Runtime Monitoring#

Recall from the MLTL formal semantics that we interpret an MLTL formula \(\phi\) over a finite trace (aka computation) \(pi\), and check that \(\pi\) models (satisfies) an MLTL formula \(\phi\), denoted as \(\pi\models \phi\).

R2U2 implements real-time, stream-based runtime verification. So our \(\pi\) consists of the traces of relevant sensor and software values from the (currently running) system. R2U2 answers the question of whether \(\phi\) holds starting from time \(i\), evaluated over computation \(\pi\) and outputs a stream of \(\langle time, verdict\rangle\) pairs, one for every time \(i\). We formally write this runtime verification question as: \(\forall i: \pi, i \models \phi\).
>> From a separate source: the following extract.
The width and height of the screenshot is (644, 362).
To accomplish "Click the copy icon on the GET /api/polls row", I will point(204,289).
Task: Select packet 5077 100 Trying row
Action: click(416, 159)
For example, let \(\pi\) be the signals for \(p\) and \(q\):

../_images/always_if_p_q_timeline.png — A timing diagram for a computation \(\pi\) with propositions \(p\) and \(q\). Each propositional variable’s value during the trace is depicted as a line. When the line is high, the proposition is true; when the line is low, it is false.#

Let \(\phi\) be \(\textcolor{red}{\bf \Box_{[0,1]} (p \wedge q)}\)

Then R2U2 will output the following given the computation above (where an empty row means no output occurs).

Current System Time	R2U2 Output
0	\((\textcolor{red}{false},0)\)
1
2	\((\textcolor{red}{false},2)\)
3	\((\textcolor{red}{false},3)\)
4	\((\textcolor{red}{false},4)\)
5
6	\((\textcolor{blue}{true},5)\)
7	\((\textcolor{red}{false},7)\)
8	\((\textcolor{red}{false},8)\)
9	\((\textcolor{red}{false},9)\)
10	\((\textcolor{red}{false},10)\)
11	\((\textcolor{red}{false},11)\)
12	\((\textcolor{red}{false},12)\)

Notice that at times \(i = 2\) and \(i = 7\) we get two outputs: at time 2 we know that \(\phi\) is false when evaluated from times 1 and 2; at time 7 we know that \(\phi\) is false when evaluated from times 6 and 7. We do not get any output when there is not enough information in the system to know absolutely whether \(\phi\) is true or false.